In [0]:
# imports
!pip install fake_useragent -q
from bs4 import BeautifulSoup
from requests import get
from requests.exceptions import RequestException
from contextlib import closing
from fake_useragent import UserAgent

# Load and Parse Web Page

We want to pull all artists + songs off of a given r/music page.

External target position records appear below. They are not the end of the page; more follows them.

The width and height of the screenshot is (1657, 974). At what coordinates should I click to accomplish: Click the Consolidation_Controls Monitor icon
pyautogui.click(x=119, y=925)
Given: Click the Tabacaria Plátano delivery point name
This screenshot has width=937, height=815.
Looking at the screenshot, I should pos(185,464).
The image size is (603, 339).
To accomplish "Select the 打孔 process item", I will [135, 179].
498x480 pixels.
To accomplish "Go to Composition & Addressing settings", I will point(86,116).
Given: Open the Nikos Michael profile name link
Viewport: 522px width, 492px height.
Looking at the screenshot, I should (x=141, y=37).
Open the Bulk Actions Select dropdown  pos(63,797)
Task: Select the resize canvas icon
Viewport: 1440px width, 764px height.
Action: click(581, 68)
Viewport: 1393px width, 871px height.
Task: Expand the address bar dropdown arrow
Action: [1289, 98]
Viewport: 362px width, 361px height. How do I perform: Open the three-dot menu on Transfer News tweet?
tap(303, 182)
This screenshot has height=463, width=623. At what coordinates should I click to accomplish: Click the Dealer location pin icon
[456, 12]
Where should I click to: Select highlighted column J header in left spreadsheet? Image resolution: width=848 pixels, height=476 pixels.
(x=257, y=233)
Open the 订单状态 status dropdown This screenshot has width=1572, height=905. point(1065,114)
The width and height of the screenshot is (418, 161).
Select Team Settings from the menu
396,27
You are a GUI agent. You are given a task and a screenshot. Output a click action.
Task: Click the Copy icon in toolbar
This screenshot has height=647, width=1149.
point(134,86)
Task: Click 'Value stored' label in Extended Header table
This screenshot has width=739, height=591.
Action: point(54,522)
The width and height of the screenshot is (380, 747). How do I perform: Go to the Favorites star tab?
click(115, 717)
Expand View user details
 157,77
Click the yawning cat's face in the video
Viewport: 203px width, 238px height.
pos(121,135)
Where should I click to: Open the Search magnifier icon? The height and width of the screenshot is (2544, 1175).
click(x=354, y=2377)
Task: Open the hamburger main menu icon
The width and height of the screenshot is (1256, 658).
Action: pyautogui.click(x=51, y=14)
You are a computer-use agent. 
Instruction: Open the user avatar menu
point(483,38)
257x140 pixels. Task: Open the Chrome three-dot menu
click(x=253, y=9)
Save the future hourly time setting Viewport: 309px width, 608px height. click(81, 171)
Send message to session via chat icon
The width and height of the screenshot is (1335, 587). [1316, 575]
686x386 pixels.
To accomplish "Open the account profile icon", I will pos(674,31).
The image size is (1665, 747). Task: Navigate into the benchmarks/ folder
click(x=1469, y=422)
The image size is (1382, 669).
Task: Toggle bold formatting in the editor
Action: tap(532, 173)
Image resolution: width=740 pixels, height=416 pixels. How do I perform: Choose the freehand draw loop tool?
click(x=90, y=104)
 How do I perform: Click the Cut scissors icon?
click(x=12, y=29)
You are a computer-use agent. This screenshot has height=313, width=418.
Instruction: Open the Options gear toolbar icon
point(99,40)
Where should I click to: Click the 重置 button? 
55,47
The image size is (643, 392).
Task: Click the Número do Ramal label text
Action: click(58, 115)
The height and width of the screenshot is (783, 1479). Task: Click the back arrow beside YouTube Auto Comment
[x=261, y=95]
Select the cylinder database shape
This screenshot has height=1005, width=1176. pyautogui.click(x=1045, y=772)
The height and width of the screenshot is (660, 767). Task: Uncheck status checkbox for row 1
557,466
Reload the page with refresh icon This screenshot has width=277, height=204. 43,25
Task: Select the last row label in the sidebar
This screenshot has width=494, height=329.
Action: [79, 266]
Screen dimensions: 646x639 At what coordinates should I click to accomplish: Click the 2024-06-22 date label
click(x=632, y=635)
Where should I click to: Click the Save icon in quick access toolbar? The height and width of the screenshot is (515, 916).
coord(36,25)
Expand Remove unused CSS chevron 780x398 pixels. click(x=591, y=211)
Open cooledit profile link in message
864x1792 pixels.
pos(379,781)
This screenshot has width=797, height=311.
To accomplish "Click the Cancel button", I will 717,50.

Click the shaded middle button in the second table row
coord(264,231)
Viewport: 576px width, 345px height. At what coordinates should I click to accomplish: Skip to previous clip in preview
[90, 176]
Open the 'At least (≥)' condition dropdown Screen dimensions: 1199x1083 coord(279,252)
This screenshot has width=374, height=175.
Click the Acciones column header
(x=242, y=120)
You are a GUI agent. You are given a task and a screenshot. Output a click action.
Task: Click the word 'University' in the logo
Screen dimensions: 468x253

Please note, the below applies to NEW reddit html format.

In [0]:
def simple_get(url):
    """
    Attempts to get the content at `url` by making an HTTP GET request.
    If the content-type of response is some kind of HTML/XML, return the
    text content, otherwise return None.
    """
    ua = UserAgent()
    header = {'User-Agent':str(ua.chrome)}
    try:
        with closing(get(url, stream=True, headers=header)) as resp:
            if is_good_response(resp):
                return resp.content
            else:
                return None

    except RequestException as e:
        log_error('Error during requests to {0} : {1}'.format(url, str(e)))
        return None


def is_good_response(resp):
    """
    Returns True if the response seems to be HTML, False otherwise.
    """
    content_type = resp.headers['Content-Type'].lower()
    return (resp.status_code == 200 
            and content_type is not None 
            and content_type.find('html') > -1)


def log_error(e):
    """
    It is always a good idea to log errors. 
    This function just prints them, but you can
    make it do anything.
    """
    print(e)

# get raw html response from web page   
r_music_url = 'https://www.reddit.com/r/Music/' # can be altered for different web pages
raw_response = simple_get(r_music_url)

print (raw_response)

b'<!DOCTYPE html><html lang="en"><head><script>\n          var __SUPPORTS_TIMING_API = typeof performance === \'object\' && !!performance.mark && !! performance.measure && !!performance.getEntriesByType;\n          function __perfMark(name) { __SUPPORTS_TIMING_API && performance.mark(name); };\n          var __firstLoaded = false;\n          function __markFirstPostVisible() {\n            if (__firstLoaded) { return; }\n            __firstLoaded = true;\n            __perfMark("first_post_title_image_loaded");\n          }\n        </script><script>\n          __perfMark(\'head_tag_start\');\n        </script><title>/r/Music</title><meta charSet="utf8"/><meta name="viewport" content="width=device-width, initial-scale=1"/><style>\n  /* http://meyerweb.com/eric/tools/css/reset/\n    v2.0 | 20110126\n    License: none (public domain)\n  */\n\n  html, body, div, span, applet, object, iframe,\n  h1, h2, h3, h4, h5, h6, p, blockquote, pre,\n  a, abbr, acronym, address, big, button, cite, co

In [0]:
# parsing the html with BeautifulSoup
soup = BeautifulSoup(raw_response, 'html.parser')

In [0]:
# get song information from post names
def get_song_info(soup):
  """
  Parameters
  ----------
  soup : Beatuiful Soup
    Should be a Beautiful Soup object of r/music web page
  Returns
  ---------
  song info as a list of tuples [(artist, song name)]
  """
  song_info = []
  for title in soup.select('h2'): # loop through post titles
    artist = title.text[0:title.text.find(' - ')]
    song = title.text[title.text.find(' - ')+3:title.text.find(' [')]
    song_info.append((artist, song))
    
  return song_info

# Interacting with Spotify's API

We need to get the artist ID to interact with Spotify more easily.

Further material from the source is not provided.